Evocó sin pretenderlo la imagen de Patro.
No venía a cuento.
O tal vez sí.
Se ocultaba en su casa y tiraba la llave.
Al diablo con todo.
Miró la pistola. Seis balas. Quedaba una. Su presencia le provocó un gesto de asco y la guardó en el bolsillo de la chaqueta. El bulto y el peso pronto acabarían deformándosela.
Al salir se la pondría en la cintura, por la parte de atrás.
—¿Me habría disparado?
—Sí.
—No me lo creo.
Miquel Mascarell se puso en pie.
—Venga, hombre. No me habría disparado, ¿cierto?
—Te estabas haciendo el remilgón.
—Pensaba. —Movió la cabeza—. Lo que me ha dicho es muy gordo. ¿Adónde va?

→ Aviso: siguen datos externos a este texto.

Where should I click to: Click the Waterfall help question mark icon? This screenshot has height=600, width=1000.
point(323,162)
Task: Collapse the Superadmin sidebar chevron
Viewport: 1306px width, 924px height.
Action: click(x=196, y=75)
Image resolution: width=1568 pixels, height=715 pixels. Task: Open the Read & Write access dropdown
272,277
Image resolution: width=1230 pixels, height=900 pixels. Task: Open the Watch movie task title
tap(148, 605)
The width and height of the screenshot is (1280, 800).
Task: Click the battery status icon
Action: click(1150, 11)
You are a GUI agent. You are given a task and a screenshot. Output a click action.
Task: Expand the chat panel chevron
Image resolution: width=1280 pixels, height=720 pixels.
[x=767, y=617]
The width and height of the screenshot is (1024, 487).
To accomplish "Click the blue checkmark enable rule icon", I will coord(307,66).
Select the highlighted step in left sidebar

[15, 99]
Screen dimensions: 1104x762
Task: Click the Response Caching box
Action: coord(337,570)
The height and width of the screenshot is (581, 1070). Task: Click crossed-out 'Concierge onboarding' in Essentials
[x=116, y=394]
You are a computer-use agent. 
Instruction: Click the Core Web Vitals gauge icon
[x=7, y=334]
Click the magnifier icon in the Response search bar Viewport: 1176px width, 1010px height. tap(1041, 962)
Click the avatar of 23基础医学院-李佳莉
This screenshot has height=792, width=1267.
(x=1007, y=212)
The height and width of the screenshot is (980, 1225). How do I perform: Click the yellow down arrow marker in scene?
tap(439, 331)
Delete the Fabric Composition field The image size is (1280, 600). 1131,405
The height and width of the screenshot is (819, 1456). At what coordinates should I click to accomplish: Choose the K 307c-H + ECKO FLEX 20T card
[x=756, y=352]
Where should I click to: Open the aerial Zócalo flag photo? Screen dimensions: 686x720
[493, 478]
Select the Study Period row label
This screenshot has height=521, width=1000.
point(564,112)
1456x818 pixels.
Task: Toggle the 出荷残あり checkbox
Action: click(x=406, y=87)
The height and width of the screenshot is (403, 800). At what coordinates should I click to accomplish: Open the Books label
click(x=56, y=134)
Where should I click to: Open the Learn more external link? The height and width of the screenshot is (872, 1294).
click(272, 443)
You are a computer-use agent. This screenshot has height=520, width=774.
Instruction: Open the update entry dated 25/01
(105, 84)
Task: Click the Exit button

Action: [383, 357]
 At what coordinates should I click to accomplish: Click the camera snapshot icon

No hubo respuesta, sólo una mirada muy fría.
—Lo imagino —suspiró el Chinchilla—. Le hará falta algo de suerte.
—¿Cómo le sacarás beneficio a todo esto?
—Ya se me ocurrirá algo. —Hizo un ademán de indiferencia—. Soy legal, pero no tonto.
—No se te ocurrirá llamar a Rodrigo, ¿verdad?
Logró sorprenderle.
—No.
Miquel Mascarell le taladró con la mirada todavía una vez más.
—Ésos tipos pican demasiado alto para mí —le tranquilizó Jerónimo Mateo—. No quiero terminar como esos dos. He aprendido a contentarme con lo que tengo si me va bien. Otra cosa es que uno busque siempre algún beneficio extra.
—Puede que sí, que la cárcel te diera una nueva perspectiva de la vida.
—¿Otra botellita de vino?
—No, hoy no.
—Suerte, inspector.
—Gracias, Jerónimo.
—¿De verdad no quiere trabajar para mí?
—Acabarías matándome —dijo Mascarell mirándole desde la puerta.
—Hombre…
—A disgustos.
—Es lo que me gusta de usted. Su ironía.
—Eso lo da la edad, ya lo verás. —Abrió la puerta y dio otro paso antes de hacerle la última pregunta—: No sabrás dónde puedo encontrar a Rodrigo Casamajor, ¿verdad?